People at Higher Risk for Severe Outcomes as a Result of Flu

Anyone can get flu (even healthy people), and serious problems related to flu can happen at any age, but some people are at higher risk of developing serious flu-related complications if they get sick. This includes people 65 years and older, people of any age with certain chronic medical conditions (such as asthma, diabetes, or heart disease), pregnant people, and children younger than 5 years.

Preventing Seasonal Flu

The first and most important step in preventing flu is to get a flu vaccine each year. Flu vaccine has been shown to reduce flu related illnesses and the risk of serious flu complications that can result in hospitalization or even death. CDC also recommends everyday preventive actions (like staying away from people who are sick, covering coughs and sneezes, and frequent handwashing) to help slow the spread of germs that cause respiratory (nose, throat, and lungs) illnesses, like flu.

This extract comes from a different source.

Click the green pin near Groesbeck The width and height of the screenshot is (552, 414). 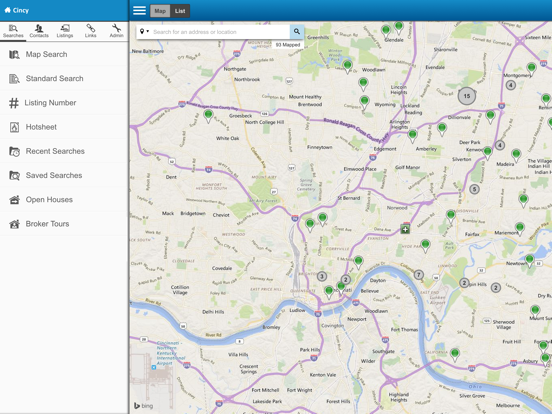tap(208, 116)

Below are a few graphs showing a cluster of flu cases and hospitalizations around the months of November and December, which is typical “flu season” because people tend to find themselves indoor more frequently. There are notably more cases this fall compared to last fall.

In the U.S., most flu activity starts in October and ends in May. Peak flu season is typically between December and March. Comparing our current flu season to last year’s, there is a greater number of cases this season so far. The Oak Park Health Department continues to encourage flu vaccination and other behaviors to minimize the spread of the flu, including staying home when sick and frequent handwashing.

As illustrated in the graph above, this year’s flu cases have been more severe and resulted in an increase in hospitalizations. Taking the precautions listed above can help protect populations more vulnerable to severe cases that require hospitalization.